• _Source records_
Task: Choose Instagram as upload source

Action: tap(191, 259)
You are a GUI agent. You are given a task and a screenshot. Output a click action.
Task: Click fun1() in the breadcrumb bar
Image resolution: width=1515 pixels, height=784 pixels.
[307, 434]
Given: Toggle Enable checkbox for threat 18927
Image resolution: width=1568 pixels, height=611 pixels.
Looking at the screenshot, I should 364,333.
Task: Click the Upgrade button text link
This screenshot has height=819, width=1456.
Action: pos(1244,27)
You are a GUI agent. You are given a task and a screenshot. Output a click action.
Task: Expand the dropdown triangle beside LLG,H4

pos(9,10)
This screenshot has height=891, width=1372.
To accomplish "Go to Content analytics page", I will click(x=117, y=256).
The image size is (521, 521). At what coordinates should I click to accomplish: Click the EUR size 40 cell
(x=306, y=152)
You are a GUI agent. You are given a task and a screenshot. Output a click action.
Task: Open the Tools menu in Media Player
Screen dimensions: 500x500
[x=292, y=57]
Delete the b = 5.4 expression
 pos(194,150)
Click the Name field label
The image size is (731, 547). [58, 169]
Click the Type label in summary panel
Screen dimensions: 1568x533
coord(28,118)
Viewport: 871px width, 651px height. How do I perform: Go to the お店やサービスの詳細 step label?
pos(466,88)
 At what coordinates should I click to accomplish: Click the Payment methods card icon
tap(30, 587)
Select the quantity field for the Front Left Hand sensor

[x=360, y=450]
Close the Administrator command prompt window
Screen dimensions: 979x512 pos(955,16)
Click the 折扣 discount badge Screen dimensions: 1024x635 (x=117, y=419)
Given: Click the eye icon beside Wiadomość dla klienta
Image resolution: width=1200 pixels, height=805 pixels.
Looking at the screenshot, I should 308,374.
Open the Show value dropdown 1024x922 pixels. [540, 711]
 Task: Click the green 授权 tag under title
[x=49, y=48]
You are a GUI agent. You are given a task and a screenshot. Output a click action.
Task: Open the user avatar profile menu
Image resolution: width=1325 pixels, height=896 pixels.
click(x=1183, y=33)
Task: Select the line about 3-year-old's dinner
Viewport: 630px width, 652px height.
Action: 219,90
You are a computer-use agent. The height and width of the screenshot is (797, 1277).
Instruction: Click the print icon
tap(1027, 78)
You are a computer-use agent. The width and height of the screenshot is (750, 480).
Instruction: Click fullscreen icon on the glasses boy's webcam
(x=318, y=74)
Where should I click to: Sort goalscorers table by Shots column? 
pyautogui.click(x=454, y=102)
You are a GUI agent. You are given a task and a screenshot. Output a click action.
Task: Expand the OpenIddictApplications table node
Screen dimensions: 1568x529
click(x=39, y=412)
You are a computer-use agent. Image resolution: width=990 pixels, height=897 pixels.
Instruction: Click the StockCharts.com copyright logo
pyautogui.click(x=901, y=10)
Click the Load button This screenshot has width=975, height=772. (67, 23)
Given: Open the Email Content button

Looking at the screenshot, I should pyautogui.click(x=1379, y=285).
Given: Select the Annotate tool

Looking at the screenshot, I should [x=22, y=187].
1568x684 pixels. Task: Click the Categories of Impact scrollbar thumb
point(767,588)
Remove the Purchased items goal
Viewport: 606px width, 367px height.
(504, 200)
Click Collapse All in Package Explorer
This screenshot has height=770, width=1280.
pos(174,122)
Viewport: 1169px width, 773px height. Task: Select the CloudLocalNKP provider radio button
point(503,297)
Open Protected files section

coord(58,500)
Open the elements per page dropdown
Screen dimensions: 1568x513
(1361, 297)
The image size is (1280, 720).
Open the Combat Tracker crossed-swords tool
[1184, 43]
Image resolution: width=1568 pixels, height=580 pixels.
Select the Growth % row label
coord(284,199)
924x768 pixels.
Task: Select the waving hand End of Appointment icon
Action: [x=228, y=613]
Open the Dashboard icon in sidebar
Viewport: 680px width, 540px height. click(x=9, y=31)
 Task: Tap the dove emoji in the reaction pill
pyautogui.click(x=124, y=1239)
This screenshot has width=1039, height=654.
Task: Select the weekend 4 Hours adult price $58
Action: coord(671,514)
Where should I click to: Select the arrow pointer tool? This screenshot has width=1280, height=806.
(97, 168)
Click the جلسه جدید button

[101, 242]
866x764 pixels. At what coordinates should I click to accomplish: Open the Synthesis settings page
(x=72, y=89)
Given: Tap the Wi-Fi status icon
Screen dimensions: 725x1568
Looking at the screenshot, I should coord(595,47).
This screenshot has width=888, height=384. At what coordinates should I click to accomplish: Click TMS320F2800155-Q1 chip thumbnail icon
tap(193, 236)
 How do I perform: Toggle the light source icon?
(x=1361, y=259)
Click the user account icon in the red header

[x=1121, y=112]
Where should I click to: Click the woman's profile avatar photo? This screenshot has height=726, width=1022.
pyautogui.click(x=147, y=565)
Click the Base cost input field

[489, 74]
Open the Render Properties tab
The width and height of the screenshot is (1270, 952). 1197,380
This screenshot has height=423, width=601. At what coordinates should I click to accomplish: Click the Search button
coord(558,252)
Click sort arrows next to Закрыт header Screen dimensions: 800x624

• _Requirement_
Reproduce all of the lines above verbatim, from the first through the last, with nothing altered, added, or left out.

• _Solution for this exercise_
Task: Choose Instagram as upload source

Action: tap(191, 259)
You are a GUI agent. You are given a task and a screenshot. Output a click action.
Task: Click fun1() in the breadcrumb bar
Image resolution: width=1515 pixels, height=784 pixels.
[307, 434]
Given: Toggle Enable checkbox for threat 18927
Image resolution: width=1568 pixels, height=611 pixels.
Looking at the screenshot, I should 364,333.
Task: Click the Upgrade button text link
This screenshot has height=819, width=1456.
Action: pos(1244,27)
You are a GUI agent. You are given a task and a screenshot. Output a click action.
Task: Expand the dropdown triangle beside LLG,H4

pos(9,10)
This screenshot has height=891, width=1372.
To accomplish "Go to Content analytics page", I will click(x=117, y=256).
The image size is (521, 521). At what coordinates should I click to accomplish: Click the EUR size 40 cell
(x=306, y=152)
You are a GUI agent. You are given a task and a screenshot. Output a click action.
Task: Open the Tools menu in Media Player
Screen dimensions: 500x500
[x=292, y=57]
Delete the b = 5.4 expression
 pos(194,150)
Click the Name field label
The image size is (731, 547). [58, 169]
Click the Type label in summary panel
Screen dimensions: 1568x533
coord(28,118)
Viewport: 871px width, 651px height. How do I perform: Go to the お店やサービスの詳細 step label?
pos(466,88)
 At what coordinates should I click to accomplish: Click the Payment methods card icon
tap(30, 587)
Select the quantity field for the Front Left Hand sensor

[x=360, y=450]
Close the Administrator command prompt window
Screen dimensions: 979x512 pos(955,16)
Click the 折扣 discount badge Screen dimensions: 1024x635 (x=117, y=419)
Given: Click the eye icon beside Wiadomość dla klienta
Image resolution: width=1200 pixels, height=805 pixels.
Looking at the screenshot, I should 308,374.
Open the Show value dropdown 1024x922 pixels. [540, 711]
 Task: Click the green 授权 tag under title
[x=49, y=48]
You are a GUI agent. You are given a task and a screenshot. Output a click action.
Task: Open the user avatar profile menu
Image resolution: width=1325 pixels, height=896 pixels.
click(x=1183, y=33)
Task: Select the line about 3-year-old's dinner
Viewport: 630px width, 652px height.
Action: 219,90
You are a computer-use agent. The height and width of the screenshot is (797, 1277).
Instruction: Click the print icon
tap(1027, 78)
You are a computer-use agent. The width and height of the screenshot is (750, 480).
Instruction: Click fullscreen icon on the glasses boy's webcam
(x=318, y=74)
Where should I click to: Sort goalscorers table by Shots column? 
pyautogui.click(x=454, y=102)
You are a GUI agent. You are given a task and a screenshot. Output a click action.
Task: Expand the OpenIddictApplications table node
Screen dimensions: 1568x529
click(x=39, y=412)
You are a computer-use agent. Image resolution: width=990 pixels, height=897 pixels.
Instruction: Click the StockCharts.com copyright logo
pyautogui.click(x=901, y=10)
Click the Load button This screenshot has width=975, height=772. (67, 23)
Given: Open the Email Content button

Looking at the screenshot, I should pyautogui.click(x=1379, y=285).
Given: Select the Annotate tool

Looking at the screenshot, I should [x=22, y=187].
1568x684 pixels. Task: Click the Categories of Impact scrollbar thumb
point(767,588)
Remove the Purchased items goal
Viewport: 606px width, 367px height.
(504, 200)
Click Collapse All in Package Explorer
This screenshot has height=770, width=1280.
pos(174,122)
Viewport: 1169px width, 773px height. Task: Select the CloudLocalNKP provider radio button
point(503,297)
Open Protected files section

coord(58,500)
Open the elements per page dropdown
Screen dimensions: 1568x513
(1361, 297)
The image size is (1280, 720).
Open the Combat Tracker crossed-swords tool
[1184, 43]
Image resolution: width=1568 pixels, height=580 pixels.
Select the Growth % row label
coord(284,199)
924x768 pixels.
Task: Select the waving hand End of Appointment icon
Action: [x=228, y=613]
Open the Dashboard icon in sidebar
Viewport: 680px width, 540px height. click(x=9, y=31)
 Task: Tap the dove emoji in the reaction pill
pyautogui.click(x=124, y=1239)
This screenshot has width=1039, height=654.
Task: Select the weekend 4 Hours adult price $58
Action: coord(671,514)
Where should I click to: Select the arrow pointer tool? This screenshot has width=1280, height=806.
(97, 168)
Click the جلسه جدید button

[101, 242]
866x764 pixels. At what coordinates should I click to accomplish: Open the Synthesis settings page
(x=72, y=89)
Given: Tap the Wi-Fi status icon
Screen dimensions: 725x1568
Looking at the screenshot, I should coord(595,47).
This screenshot has width=888, height=384. At what coordinates should I click to accomplish: Click TMS320F2800155-Q1 chip thumbnail icon
tap(193, 236)
 How do I perform: Toggle the light source icon?
(x=1361, y=259)
Click the user account icon in the red header

[x=1121, y=112]
Where should I click to: Click the woman's profile avatar photo? This screenshot has height=726, width=1022.
pyautogui.click(x=147, y=565)
Click the Base cost input field

[489, 74]
Open the Render Properties tab
The width and height of the screenshot is (1270, 952). 1197,380
This screenshot has height=423, width=601. At what coordinates should I click to accomplish: Click the Search button
coord(558,252)
Click sort arrows next to Закрыт header Screen dimensions: 800x624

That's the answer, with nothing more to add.